COMMUNAUTÉS & EXPERTISES — Ressources humaines

Management

« En toute transparence »



Pascal Meier et Thomas Ormon « Bien connaître ses  partenaires ou  collaborateurs, donc les hommes, reste un facteur capital. »  (Photo : Olivier Minaire)

Pascal Meier et Thomas Ormon « Bien connaître ses partenaires ou collaborateurs, donc les hommes, reste un facteur capital. » (Photo : Olivier Minaire)

Pour qu’une entreprise fonctionne efficacement, la bonne entente et le bon équilibre entre les cadres dirigeants sont essentiels. Bien découvrir et comprendre ses candidats est fondamental.

Les entreprises prennent-elles suffisamment de précautions, lorsqu’il s’agit de recruter un nouveau membre de leur direction – ou pour tout autre poste stratégique ? Ces fonctions sont sensibles, et une erreur de « casting » peut être très dommageable…

Pascal Meier : « D’une manière générale, les recruteurs regardent les qualifications et l’expérience du candidat pour décider de leur choix. Plus la personne sera proche du profil requis, plus elle aura de chances, pour de multiples raisons.
Thomas Ormond : « Souvent, la décision est prise par rapport à ces critères essentiellement techniques. L’étude du profile psychologique reste également quelque chose d’important, mais il ne peut pas y avoir que cela qui entre en ligne de compte, pour prendre une décision. Le ‘background’ socio-professionnel doit aussi faire partie des critères décisifs. Le compliance check, adapté au monde des RH, est certainement un ‘must’ aujourd’hui. Il doit être pratiqué en toute transparence, bien entendu, mais il est tout aussi important que les qualités techniques du candidat.

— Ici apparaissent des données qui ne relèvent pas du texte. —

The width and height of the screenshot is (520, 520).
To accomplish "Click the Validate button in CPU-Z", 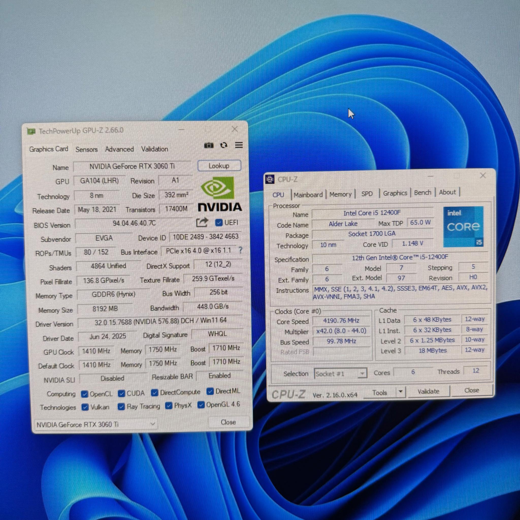I will pos(429,391).
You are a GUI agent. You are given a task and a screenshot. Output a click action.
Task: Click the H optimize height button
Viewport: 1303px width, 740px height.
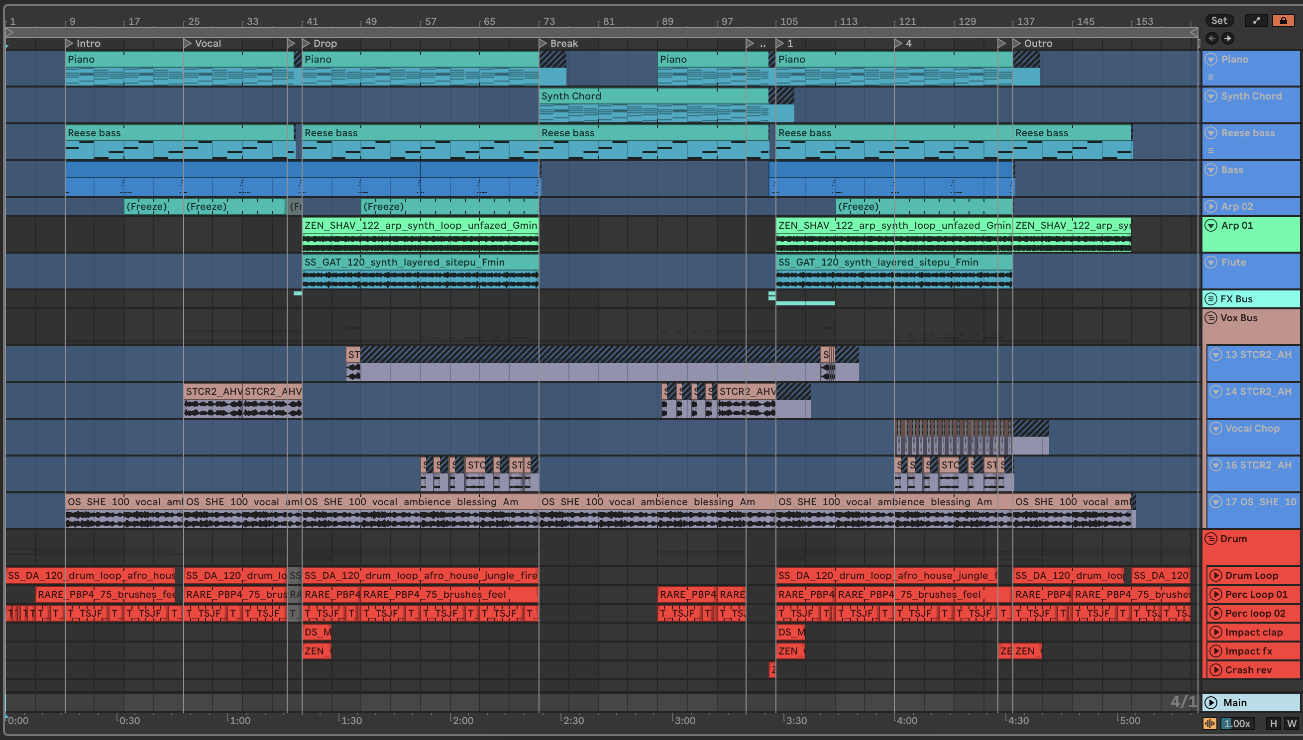(1273, 723)
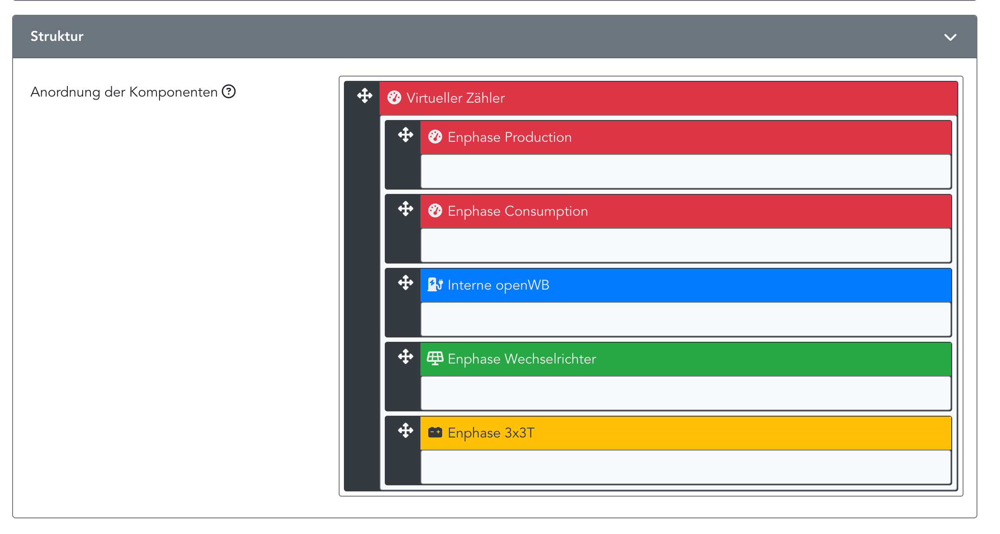Click the move handle for Enphase Production
1000x534 pixels.
click(x=405, y=135)
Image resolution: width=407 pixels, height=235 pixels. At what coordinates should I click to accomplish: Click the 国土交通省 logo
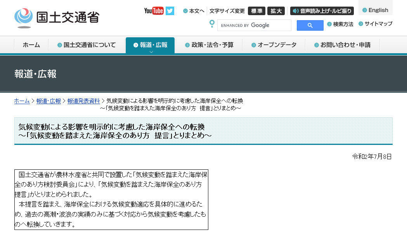coord(56,17)
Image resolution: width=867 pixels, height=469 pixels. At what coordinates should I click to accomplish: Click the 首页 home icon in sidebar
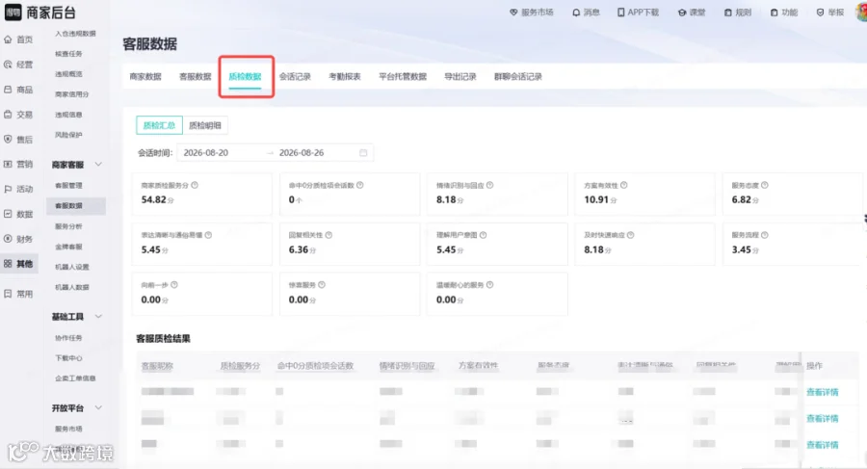(x=8, y=39)
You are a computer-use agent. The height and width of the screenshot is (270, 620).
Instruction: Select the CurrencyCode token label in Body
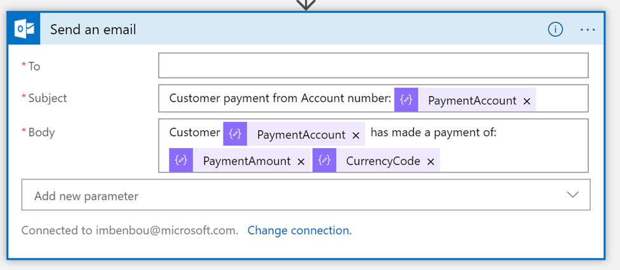tap(383, 161)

Voit-on souvent des « tricheries » sur les CV de ces types de candidats ? Y a-t-il moyen de détecter des oublis, omissions, ou d’autres types de problèmes ?

PM : « De récentes enquêtes et informations ont démontré que 60 % des CV ne contenaient pas d’informations reflétant la réalité, que ce soit intentionnel ou non. Plusieurs solutions existent, bien entendu.
TO : « Pour ce qui concerne Sqope, elles sont toutes obtenues à partir d’informations publiquement disponibles. La procédure prend en compte un certain nombre de points précis, dont beaucoup sont issus très simplement des procédures de compliance. Elles sont tout à fait adaptées aux besoins des sociétés en matière de KYE (Know Your Employee).

La crise a-t-elle changé la manière de fonctionner ? Je pense particulièrement au secteur financier, où se rajoute une question d’image générale du secteur, qui peut avoir besoin d’être améliorée… 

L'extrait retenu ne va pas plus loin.